The only healthy songstress—at least we hope she’s still healthy—is Vilma Gil.

It all started last week with Jan Guarino. We love Jan. So apparently did some airborne virus. Our five wonderful singers were all doing just fine until, with little warning, Jan shows up one night sounding like a frog—and feeling like a frog who’s been run over by a beer truck. Trooper that she is, she went on stage all smiles and, only on occasion, had to cut one of her songs or quickly summon the other women to join her at the microphone to cover the melody.

Jan was feeling so badly on Monday we cancelled Tuesday’s performance to give her a little rest before shows began again on Thursday. I went out to the Tavern Thursday night to see how Jan and the show were doing, only to find the entire dressing room now packed with wheezing, sneezing, coughing women.

All dressed up in their 1940s gowns and hairdos, they looked lovely but were starting to sound like the Andrews Sisters with a foghorn filling in for Maxine.

So why not send in their understudies? As most of you know, that answer is simple. We don’t have understudies. The economic model of a 156-seat theatre performing four times a week is this. You count on selling at 75% capacity (approximately 470 tickets per week). With subscriber, group and other discounts, you plan on averaging $32 per ticket (approximately $15,000 per week). To that earned revenue, you add approximately $4,000 in contributed support (contributions make up just about 21% of gross revenue).

From that $19,000 in gross weekly revenue, subtract:
$2,300 for talent and nightly personnel;
$2,200 for royalties and music rental;
$2,100 for weekly allocation towards sets, lights, costumes and sound;
$2,000 for rent and other facility expenses;
$1,900 for ad buys, brochures, subscriber campaign allocation;
$1,600 for playbills, box office, Internet ticketing and credit card fees;
$1,500 for marketing, promotion and group sales personnel;
$1,100 for development and accounting personnel and audit allocation;
$900 for support facilities (offices, shops, rehearsal hall) and website allocation;
$550 for insurance and business fees; and
$2,850 (15%) for overhead.

Which leaves nothing, nada, zero, goose egg for understudies.

So, many MANY thanks to the heroines of this story, our noble actresses who approach those vintage microphones night after night feeling miserable but looking like they’re on the top of the world, singing gamely on even though they know they’re not sounding their very best.

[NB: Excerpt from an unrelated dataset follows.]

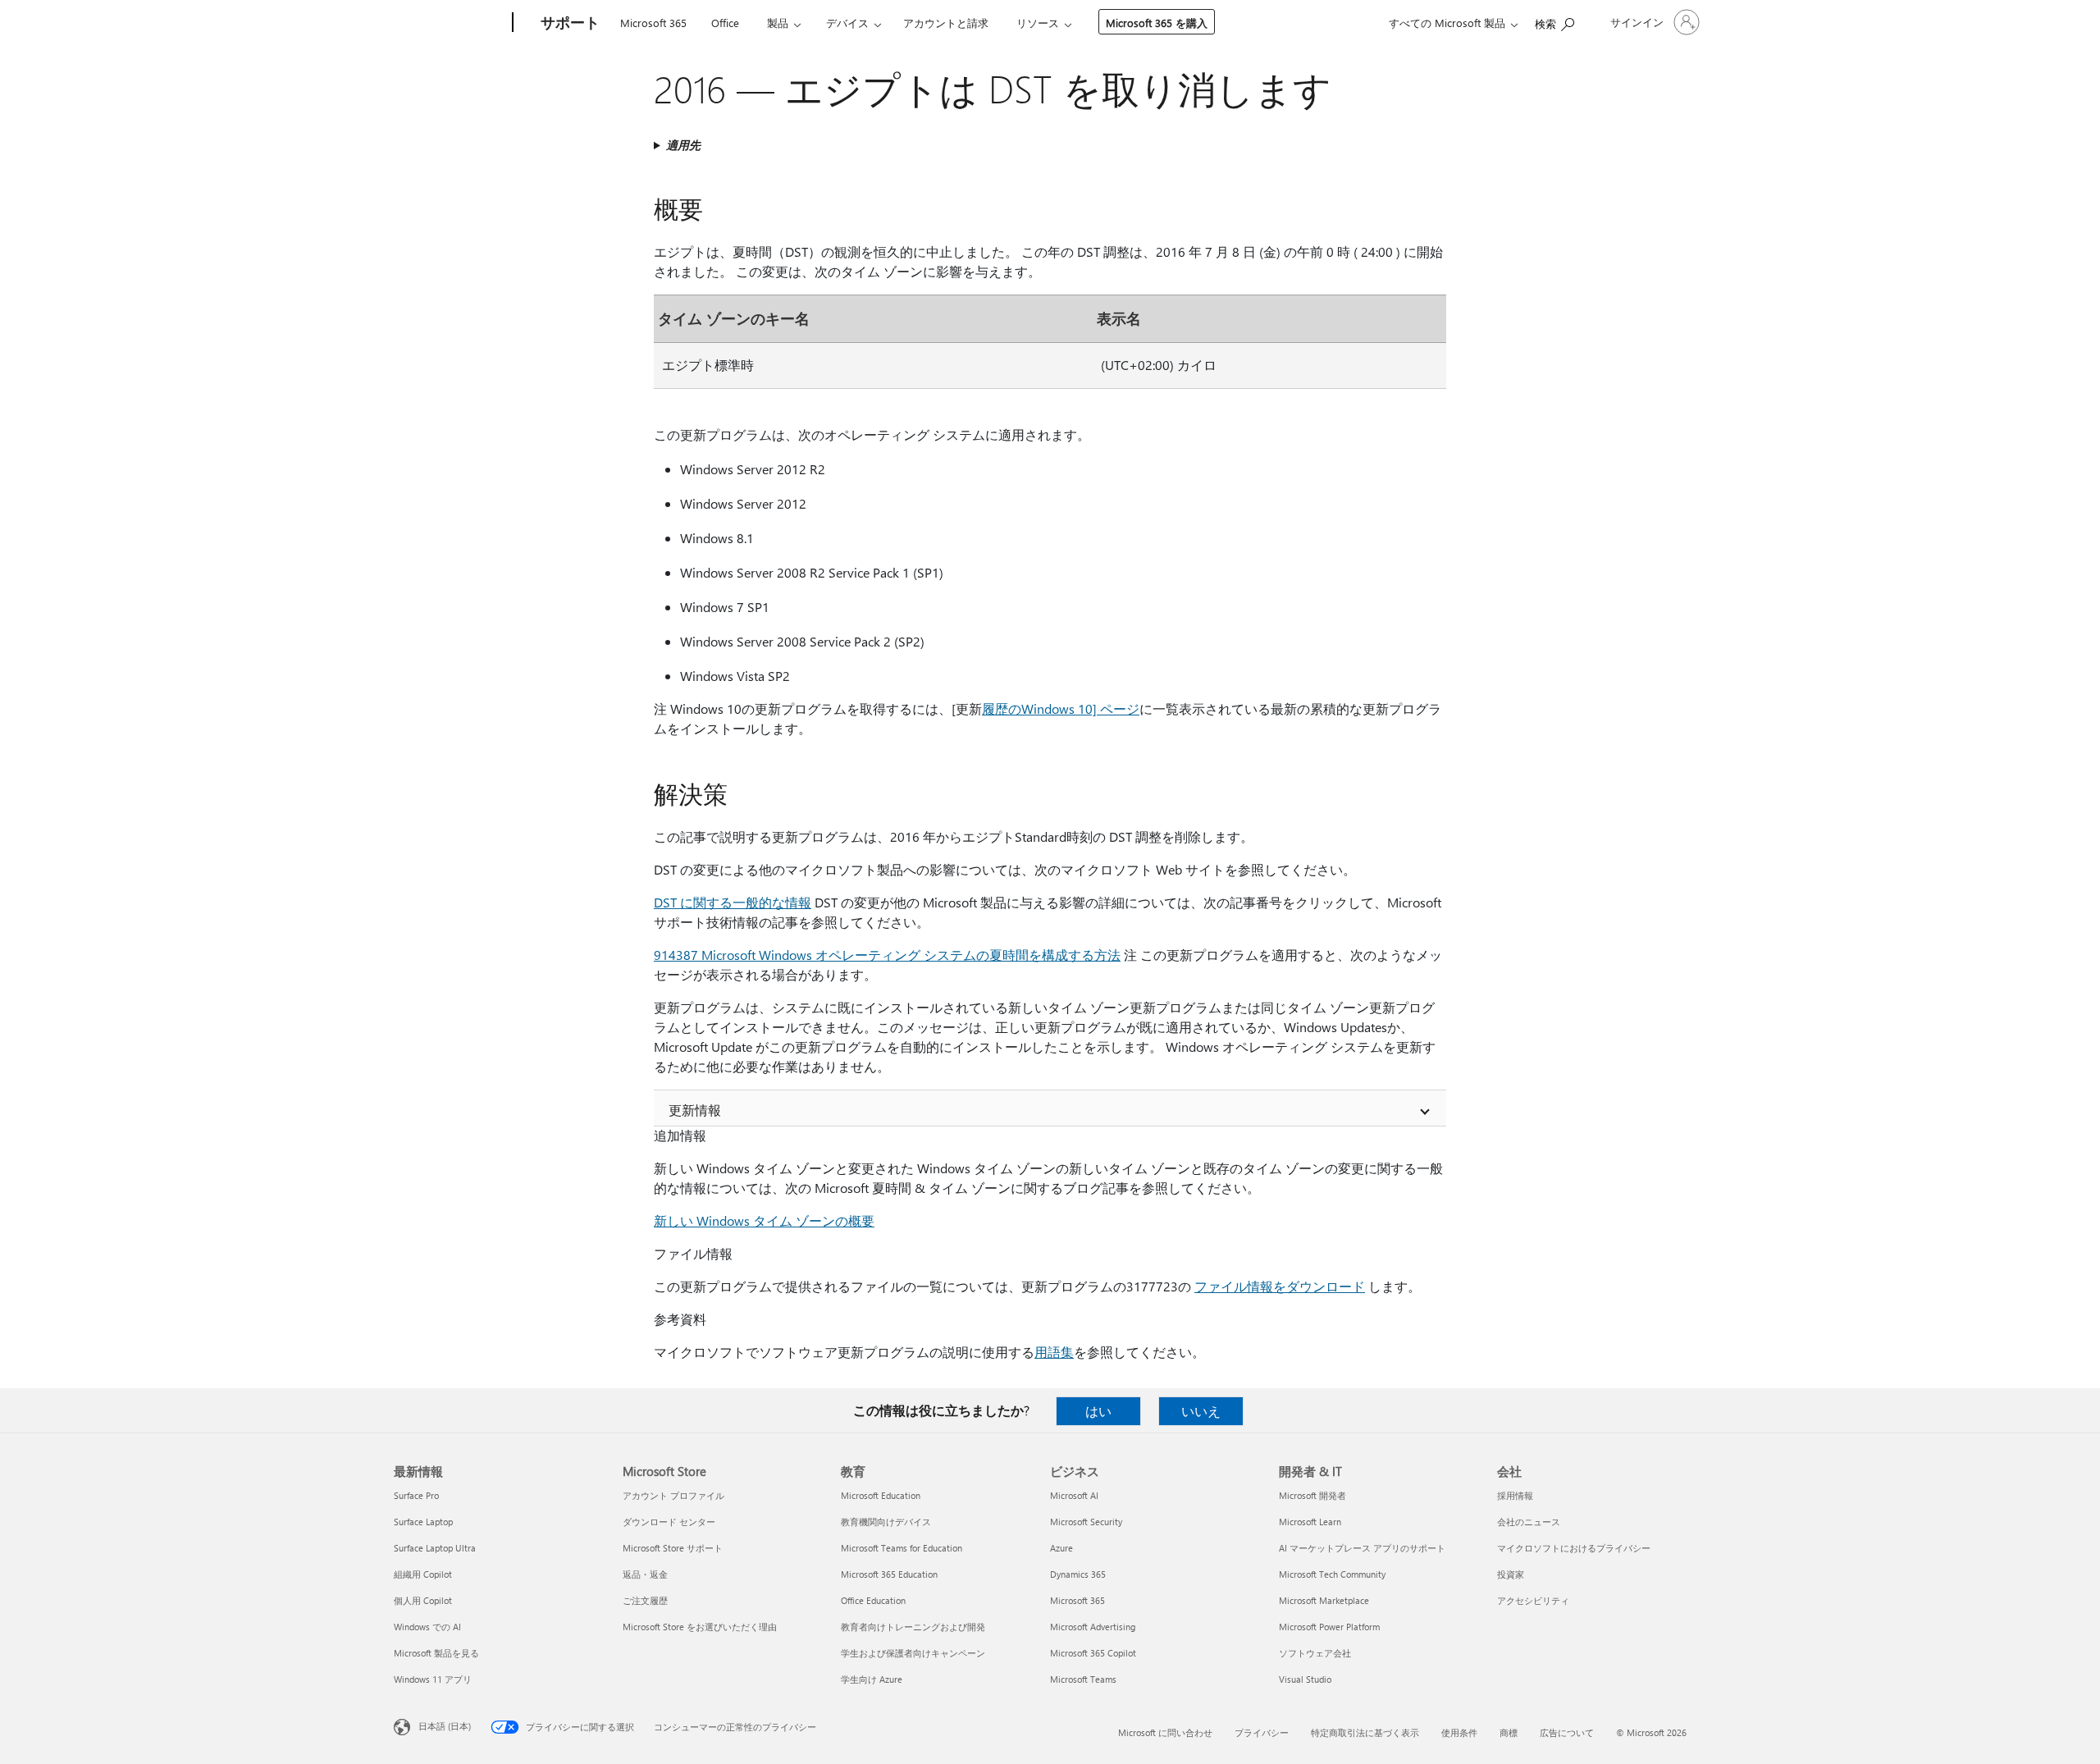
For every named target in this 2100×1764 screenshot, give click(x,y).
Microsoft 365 (653, 23)
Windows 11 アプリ (433, 1679)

Like so much in the Greater Richmond theatre business, our actors and other theatre artists carry the day, night after night and show after show. They bear much of the weight of our industry on their shoulders, even when they’re feeling lousy. All of us, administrators and audience members alike, owe them our undying gratitude.

--Bruce Miller

1 comment:

debra wagoner said...

and alas, the curse of the "frog voice" has hit me full force. I know it will pass, but what a bummer.